Tugas Tertulis 1 ▸
Jawab pertanyaan berikut berdasarkan tulisan tentang perpisahan Antonio Conte dengan Inter Milan:
(a) Berapa hari setelah perayaan Scudetto ke-19 di San Siro Antonio Conte dan Inter Milan resmi berpisah?
(b) Sejak tahun berapa Roberto Mancini menginisiasi siklus kemenangan yang kemudian diteruskan Jose Mourinho?
(c) Berapa poin keunggulan Inter dari pesaing terdekat di akhir musim?
Tugas Tertulis 2 ▸ Teruskan tulisan tentang perpisahan Antonio Conte dengan Inter Milan, dimulai setelah kalimat terakhirnya.

### Kutipan Bacaan

Mungkin baru kali ini saya menangisi seorang Juventino. Sebagai Interista, ini adalah anomali. Hanya tiga hari setelah perayaan Scudetto ke-19 di San Siro, Antonio Conte dan Inter Milan resmi berpisah. Tragis sekali.
Semuanya serba subjektif. Namun buat saya, rasa pedihnya melebihi kepergian Jose Mourinho ke Real Madrid satu dekade yang lalu.
Mirip dengan Antonio Conte, Jose Mourinho juga pergi begitu membawa Inter menjadi pemenang. Bedanya, lelaki Portugal itu memilih sendiri jalannya ke Madrid pada saat Il Biscione berada di puncak siklus.
Ia meneruskan siklus kemenangan yang diinisiasi Roberto Mancini sejak 2005. Mou, sapaan akrab Jose Mourinho, menutup dua musim kiprahnya di Inter dengan status Treble Winners.
Sedang Antonio Conte pergi karena terpaksa memilih jalan terminasi. Bulan madunya berakhir kala siklus kemenangan baru saja dimulai. Setelah 10 tahun nirgelar, Il Biscione dibawanya keluar dari era kegelapan.
Inter menggamit Scudetto ketika Serie A masih menyisakan empat laga. Di akhir musim, Milan Skriniar dan kawan-kawan tercatat memiliki keunggulan 12 poin dari pesaing terdekat.
Hal itu seakan memberi pesan ke tim-tim lain bahwa mereka tak hanya berhasil memutus dominasi Juventus, tetapi juga siap mendominasi Italia dalam beberapa tahun ke depan.

######
### Data yang Diberikan

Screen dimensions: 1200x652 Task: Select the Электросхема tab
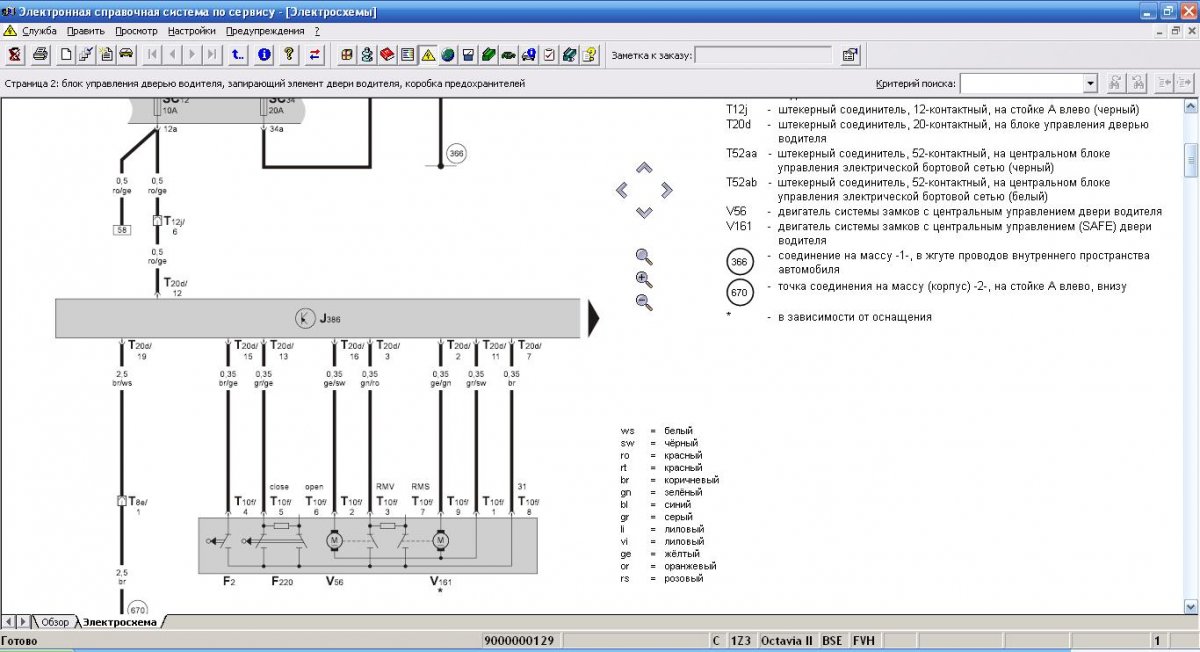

######

Jawaban Latihan 1 ▸
(a) Tiga hari.
(b) Sejak 2005.
(c) 12 poin.

Jawaban Latihan 2 ▸
Antonio Conte memang datang ke Inter untuk membangun sebuah tim dengan mental pemenang.
Skuadnya mentereng, dari belakang hingga depan. Kombinasi sempurna para pemain veteran, berusia emas, dan youngster jempolan.
Romelu Lukaku yang didatangkan dari Manchester United adalah pusat proyek sang juru taktik. Ada pula Marcelo Brozovic, Christian Eriksen, dan Stefan de Vrij sebagai pemain matang siap pakai.
Mereka ditunjang darah muda semisal Lautaro Martinez, Achraf Hakimi, Nicolo Barella, hingga Alessandro Bastoni yang telah teruji kualitasnya.
Dengan kemewahan materi pemain plus soliditas yang sudah terbangun selama dua tahun, Antonio Conte dan staf sejatinya ingin bertahan lebih lama di Inter. Ia ingin melanjutkan siklus kemenangan yang telah dibuatnya sendiri.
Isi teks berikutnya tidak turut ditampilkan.